Top 5 Talent Development Tips for Growing Organizations

As a leadership coach and consultant, I have worked with both large and small organizations on talent development and growing leaders, teams and organizations.  Most of the companies I work with are financially successful – hitting targets for profitability and growth -- but many struggle with building talent who will not only grow with the organization but help take it to the next level. 

“Ineffective leadership caps the ability of an organization to grow,” says Anderson and Adams in their latest book, Scaling Leadership. I agree wholeheartedly and believe that investing in people development should be a top priority if the goal of your organization is to grow and develop productive individuals and teams.

 Here are my top 5 key differentiators for successful talent development. 

 1.     View development as a variety of experiences versus a one-week training course.  Leaders should look to leverage various day-to-day experiences for ongoing growth and development opportunities, including regular feedback, shadowing, internal mentors, brown-bag lunches, articles, podcasts, books and more. Many are free or low-cost so that any size organization can take advantage of them. 

 2.     Invest in the right people at the right time. Not all employees have the same motivation or commitment to his/her own development. Leaders who want a positive ROI on time and money for talent development, need to identify mindset readiness in addition to skill set. Both need to be there for significant progress.

 3.     Create opportunities for safe, “soft” or vertical skills development within the organization. For example, a team member who is challenged to deal with conflict should be presented with opportunities to practice the skill with others. Reading articles or books is great for tips or techniques, but there is no substitute for real-life experiences in the workplace.  Comprehensive development requires an understanding of what’s needed on both the “soft” technical or “hard” skills fronts and leaders should focus on improvement in both areas.

 4.     Differentiate between performance and development. Performance measures how someone is doing in his/her current role.  Development is focused on advancing someone’s skill set and involves understanding where the skill/mindset gaps exist and having a game plan that regularly builds for the gap areas. Development also includes ongoing/regular feedback, progress monitoring and planning as jobs/roles change or evolve or as team members scale up to new roles.

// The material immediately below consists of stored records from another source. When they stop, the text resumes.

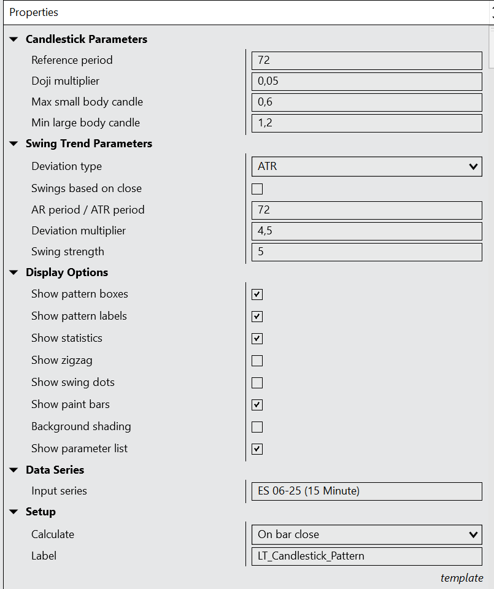494x589 pixels.
Task: Uncheck Show pattern boxes
Action: [x=257, y=295]
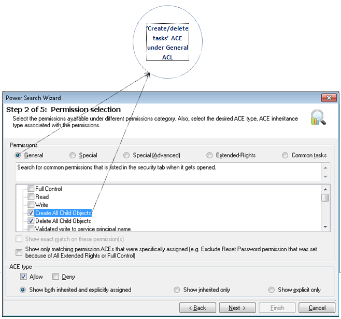Pick the Common tasks option
Viewport: 341px width, 319px height.
coord(285,155)
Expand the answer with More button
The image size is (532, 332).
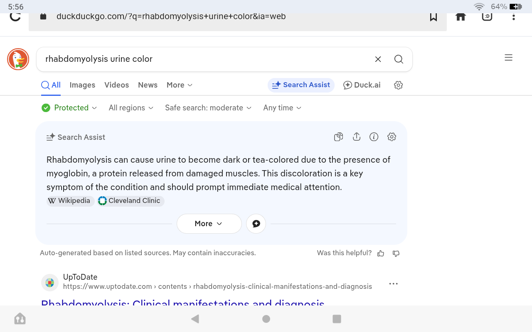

 5.     Maintain a consistent development mindset. Organizations and the leaders who invest in development know that it is not an annual review or goal setting once a year.  Development should be viewed as “the norm” and part of the overall culture of the organization. Successful leaders value development.  They set standards and make time for individuals to invest in themselves.  They create workloads that allow time for people to self-reflect and take stock of what is working/not working at an individual, team and organization level.  Effective leaders are the role models for this work and set the stage for all to develop.